「ちょ、待っ……!!」


突然の事に対処しきれなかったあたしは、何もない平らな地面で躓いてしまった。


そんなあたしを間一髪のところで受け止めてくれたのは良いんだけど。



「いたっ!」


運が悪いことに、回された十夜の手が思いっきり強打した背中に当たった。



や、ヤバイ!バレる!



「と、十夜がいきなり押すから!」



咄嗟に飛び出した言葉は何とも微妙な言葉で。



「お前……」



振り向いた十夜が怪訝そうな表情であたしを見下ろしたけど、そっぽを向いて知らん振り。

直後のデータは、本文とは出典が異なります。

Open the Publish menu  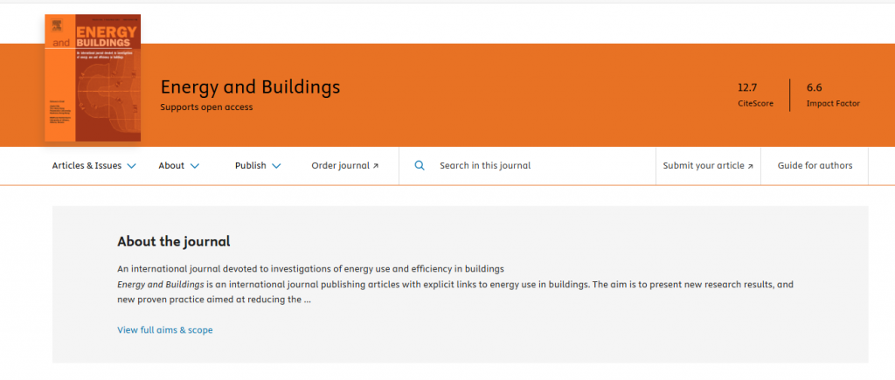258,165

何処を見ていいのか分からない視線はスゥーと宙を彷徨っていく。



「来い」

「……へ?」



ちょっとまた!?


とぼけているあたしにまたもや伸ばされた手。

ガッチリと掴まれ、そのまま何処かへと連れて行かれる。


大股で歩いていく十夜をチラリ見上げてみると、何故か眉間に深く刻まれた縦皺が一本。


ちょ、何?何なの!?なんで怒ってんの!?


疑問をぶつける暇もなく、十夜が特等席の後ろにある扉を乱暴に開けた。



「ちょ、十夜!あたしソファーで寝たいんだけど!」



ちょ、ホントにどこ行くの!?



「………」


十夜はあたしの言葉なんて軽く無視して、そのまま部屋の中へと連れて行く。


部屋の真ん中まで来ると十夜はピタッと立ち止まり、前屈みになって何かを掴んだ。

途端、パッと明るくなった室内。


どうやら十夜が掴んだのはリモコンだったらしい。